# [Exercise goal]
Copy out all of the data below line for line, without changing anything.

# [Data for processing]
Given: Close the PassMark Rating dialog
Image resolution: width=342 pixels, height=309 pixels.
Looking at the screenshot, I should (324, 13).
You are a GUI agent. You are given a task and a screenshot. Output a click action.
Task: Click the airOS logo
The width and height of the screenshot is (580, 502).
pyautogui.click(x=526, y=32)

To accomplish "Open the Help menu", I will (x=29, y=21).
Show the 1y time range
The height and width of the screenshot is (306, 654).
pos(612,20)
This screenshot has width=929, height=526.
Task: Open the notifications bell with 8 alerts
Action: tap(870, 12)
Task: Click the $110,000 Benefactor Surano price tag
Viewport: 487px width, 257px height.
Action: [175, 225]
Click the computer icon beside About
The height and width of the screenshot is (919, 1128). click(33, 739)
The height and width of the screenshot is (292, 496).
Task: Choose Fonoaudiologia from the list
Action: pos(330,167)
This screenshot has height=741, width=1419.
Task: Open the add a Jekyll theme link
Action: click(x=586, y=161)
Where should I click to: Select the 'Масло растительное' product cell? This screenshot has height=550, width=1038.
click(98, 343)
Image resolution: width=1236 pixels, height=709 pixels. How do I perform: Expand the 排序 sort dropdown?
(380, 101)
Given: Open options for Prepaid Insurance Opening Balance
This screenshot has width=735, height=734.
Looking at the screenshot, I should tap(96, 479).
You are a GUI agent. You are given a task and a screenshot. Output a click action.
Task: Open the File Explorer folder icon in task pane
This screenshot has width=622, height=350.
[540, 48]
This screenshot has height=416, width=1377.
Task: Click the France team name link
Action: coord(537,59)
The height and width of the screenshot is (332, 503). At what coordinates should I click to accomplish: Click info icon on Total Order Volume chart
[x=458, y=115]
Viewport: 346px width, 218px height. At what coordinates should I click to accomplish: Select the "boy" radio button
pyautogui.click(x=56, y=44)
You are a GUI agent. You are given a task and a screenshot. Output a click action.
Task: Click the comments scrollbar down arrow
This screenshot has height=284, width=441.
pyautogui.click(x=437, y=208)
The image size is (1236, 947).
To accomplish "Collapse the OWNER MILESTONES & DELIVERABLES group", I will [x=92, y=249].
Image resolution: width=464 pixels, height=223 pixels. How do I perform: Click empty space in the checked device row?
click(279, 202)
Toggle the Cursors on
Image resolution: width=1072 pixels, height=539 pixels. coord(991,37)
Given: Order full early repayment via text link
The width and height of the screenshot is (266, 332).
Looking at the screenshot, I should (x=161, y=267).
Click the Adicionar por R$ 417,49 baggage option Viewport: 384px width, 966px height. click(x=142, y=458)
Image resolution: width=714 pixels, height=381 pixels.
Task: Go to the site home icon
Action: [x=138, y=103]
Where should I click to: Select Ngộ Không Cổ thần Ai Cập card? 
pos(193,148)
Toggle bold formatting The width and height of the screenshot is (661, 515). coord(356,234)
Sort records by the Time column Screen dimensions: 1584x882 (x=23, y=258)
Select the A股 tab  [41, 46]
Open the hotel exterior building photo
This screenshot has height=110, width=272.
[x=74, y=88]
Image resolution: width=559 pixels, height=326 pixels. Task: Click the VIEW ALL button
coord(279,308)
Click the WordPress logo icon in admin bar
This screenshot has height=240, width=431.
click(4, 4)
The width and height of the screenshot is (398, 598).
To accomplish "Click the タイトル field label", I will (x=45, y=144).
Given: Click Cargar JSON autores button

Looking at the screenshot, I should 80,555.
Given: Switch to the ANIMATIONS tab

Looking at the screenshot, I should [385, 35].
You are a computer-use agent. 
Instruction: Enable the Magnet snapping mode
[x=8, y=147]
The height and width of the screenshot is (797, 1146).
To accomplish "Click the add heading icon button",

# [Task result]
Given: Close the PassMark Rating dialog
Image resolution: width=342 pixels, height=309 pixels.
Looking at the screenshot, I should (324, 13).
You are a GUI agent. You are given a task and a screenshot. Output a click action.
Task: Click the airOS logo
The width and height of the screenshot is (580, 502).
pyautogui.click(x=526, y=32)

To accomplish "Open the Help menu", I will (x=29, y=21).
Show the 1y time range
The height and width of the screenshot is (306, 654).
pos(612,20)
This screenshot has width=929, height=526.
Task: Open the notifications bell with 8 alerts
Action: tap(870, 12)
Task: Click the $110,000 Benefactor Surano price tag
Viewport: 487px width, 257px height.
Action: [175, 225]
Click the computer icon beside About
The height and width of the screenshot is (919, 1128). click(33, 739)
The height and width of the screenshot is (292, 496).
Task: Choose Fonoaudiologia from the list
Action: pos(330,167)
This screenshot has height=741, width=1419.
Task: Open the add a Jekyll theme link
Action: click(x=586, y=161)
Where should I click to: Select the 'Масло растительное' product cell? This screenshot has height=550, width=1038.
click(98, 343)
Image resolution: width=1236 pixels, height=709 pixels. How do I perform: Expand the 排序 sort dropdown?
(380, 101)
Given: Open options for Prepaid Insurance Opening Balance
This screenshot has width=735, height=734.
Looking at the screenshot, I should tap(96, 479).
You are a GUI agent. You are given a task and a screenshot. Output a click action.
Task: Open the File Explorer folder icon in task pane
This screenshot has width=622, height=350.
[540, 48]
This screenshot has height=416, width=1377.
Task: Click the France team name link
Action: coord(537,59)
The height and width of the screenshot is (332, 503). At what coordinates should I click to accomplish: Click info icon on Total Order Volume chart
[x=458, y=115]
Viewport: 346px width, 218px height. At what coordinates should I click to accomplish: Select the "boy" radio button
pyautogui.click(x=56, y=44)
You are a GUI agent. You are given a task and a screenshot. Output a click action.
Task: Click the comments scrollbar down arrow
This screenshot has height=284, width=441.
pyautogui.click(x=437, y=208)
The image size is (1236, 947).
To accomplish "Collapse the OWNER MILESTONES & DELIVERABLES group", I will [x=92, y=249].
Image resolution: width=464 pixels, height=223 pixels. How do I perform: Click empty space in the checked device row?
click(279, 202)
Toggle the Cursors on
Image resolution: width=1072 pixels, height=539 pixels. coord(991,37)
Given: Order full early repayment via text link
The width and height of the screenshot is (266, 332).
Looking at the screenshot, I should (x=161, y=267).
Click the Adicionar por R$ 417,49 baggage option Viewport: 384px width, 966px height. click(x=142, y=458)
Image resolution: width=714 pixels, height=381 pixels.
Task: Go to the site home icon
Action: [x=138, y=103]
Where should I click to: Select Ngộ Không Cổ thần Ai Cập card? 
pos(193,148)
Toggle bold formatting The width and height of the screenshot is (661, 515). coord(356,234)
Sort records by the Time column Screen dimensions: 1584x882 (x=23, y=258)
Select the A股 tab  [41, 46]
Open the hotel exterior building photo
This screenshot has height=110, width=272.
[x=74, y=88]
Image resolution: width=559 pixels, height=326 pixels. Task: Click the VIEW ALL button
coord(279,308)
Click the WordPress logo icon in admin bar
This screenshot has height=240, width=431.
click(4, 4)
The width and height of the screenshot is (398, 598).
To accomplish "Click the タイトル field label", I will (x=45, y=144).
Given: Click Cargar JSON autores button

Looking at the screenshot, I should 80,555.
Given: Switch to the ANIMATIONS tab

Looking at the screenshot, I should [385, 35].
You are a computer-use agent. 
Instruction: Enable the Magnet snapping mode
[x=8, y=147]
The height and width of the screenshot is (797, 1146).
To accomplish "Click the add heading icon button",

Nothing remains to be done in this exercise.